Elon Musk’s takeover of Twitter sparked a complete meltdown among many left-wing users, with some comparing it to the end times and saying “the gates of hell opened” on the site.
Musk’s confirmation that he had taken control Thursday — changing his bio to “Chief Twit” while celebrating that “the bird is freed” — was widely cheered by conservatives hoping for an end to the platform’s censorship of key news like The Post’s Hunter Biden exposes.
But it also triggered alarms on the left, with some saying it was “an emergency” and “apocalyptic.”
“It’s like the gates of hell opened on this site tonight,” insisted Washington Post columnist Taylor Lorenz.

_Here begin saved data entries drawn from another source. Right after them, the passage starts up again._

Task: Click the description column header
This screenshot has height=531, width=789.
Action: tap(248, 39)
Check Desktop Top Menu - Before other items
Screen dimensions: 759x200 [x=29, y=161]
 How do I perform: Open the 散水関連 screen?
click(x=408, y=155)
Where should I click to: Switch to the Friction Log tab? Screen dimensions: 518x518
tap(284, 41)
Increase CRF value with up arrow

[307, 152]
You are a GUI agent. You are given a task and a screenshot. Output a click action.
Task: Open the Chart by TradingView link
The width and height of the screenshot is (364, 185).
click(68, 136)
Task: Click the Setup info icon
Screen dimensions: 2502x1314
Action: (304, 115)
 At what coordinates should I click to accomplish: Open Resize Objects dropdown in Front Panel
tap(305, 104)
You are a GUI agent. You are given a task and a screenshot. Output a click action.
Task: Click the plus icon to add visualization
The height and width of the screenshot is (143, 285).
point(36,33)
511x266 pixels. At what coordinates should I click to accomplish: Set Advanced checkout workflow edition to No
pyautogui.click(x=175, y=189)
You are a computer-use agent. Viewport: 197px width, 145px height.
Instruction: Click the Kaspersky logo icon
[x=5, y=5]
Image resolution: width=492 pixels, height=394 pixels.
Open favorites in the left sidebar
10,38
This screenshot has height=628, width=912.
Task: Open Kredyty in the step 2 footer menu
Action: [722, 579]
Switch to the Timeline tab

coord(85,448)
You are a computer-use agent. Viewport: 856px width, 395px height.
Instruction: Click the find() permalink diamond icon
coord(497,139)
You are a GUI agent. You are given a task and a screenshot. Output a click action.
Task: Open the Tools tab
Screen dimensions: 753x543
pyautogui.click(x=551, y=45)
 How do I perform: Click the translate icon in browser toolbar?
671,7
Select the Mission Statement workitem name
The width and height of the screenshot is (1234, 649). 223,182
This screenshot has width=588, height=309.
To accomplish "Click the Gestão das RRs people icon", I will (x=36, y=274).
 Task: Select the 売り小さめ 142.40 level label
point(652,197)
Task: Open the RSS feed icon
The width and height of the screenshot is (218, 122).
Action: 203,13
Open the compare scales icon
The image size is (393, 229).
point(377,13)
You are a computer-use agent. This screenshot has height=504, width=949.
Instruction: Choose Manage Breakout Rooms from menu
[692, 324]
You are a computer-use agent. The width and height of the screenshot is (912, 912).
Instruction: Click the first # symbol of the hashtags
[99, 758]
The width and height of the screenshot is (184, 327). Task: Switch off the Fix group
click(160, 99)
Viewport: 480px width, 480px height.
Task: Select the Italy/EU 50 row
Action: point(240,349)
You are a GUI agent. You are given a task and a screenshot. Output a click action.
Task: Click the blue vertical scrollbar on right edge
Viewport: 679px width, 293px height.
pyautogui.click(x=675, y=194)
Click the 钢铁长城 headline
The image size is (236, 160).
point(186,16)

The former New York Times reporter — who came under fire for doxxing the anonymous “Libs of TikTok” account — insisted her tone was justified because she immediately started “getting more rape threats in the DMs than normal.”
“But can’t log off and miss the chaos!” she admitted.
Journalism professor Jeff Jarvis had called the takeover an “emergency,” saying: “Twitter is to be taken over by the evil Sith lord.”
“The sun is dark,” he later wrote while tweeting news that Musk “completes Twitter takeover and fires top executives.”
“I don’t want you to leave Twitter. I hope you stay and fight,” he told his 177,700 followers.
Former Huffington Post writer Michael Hobbes said he was “‘finding it pretty hard to make jokes about Elon buying Twitter.”
“Nearly every American media institution is now openly right-wing or obsessed with giving reactionaries the benefit of the doubt. What’s the case for optimism about the next decade at this point?” he asked.
Almost as soon as news broke that Musk was in charge, many predicted the site’s impending demise.
“There is, both inside and outside the company, an apocalyptic feel to the ordeal,” Charlie Warzel insisted in The Atlantic.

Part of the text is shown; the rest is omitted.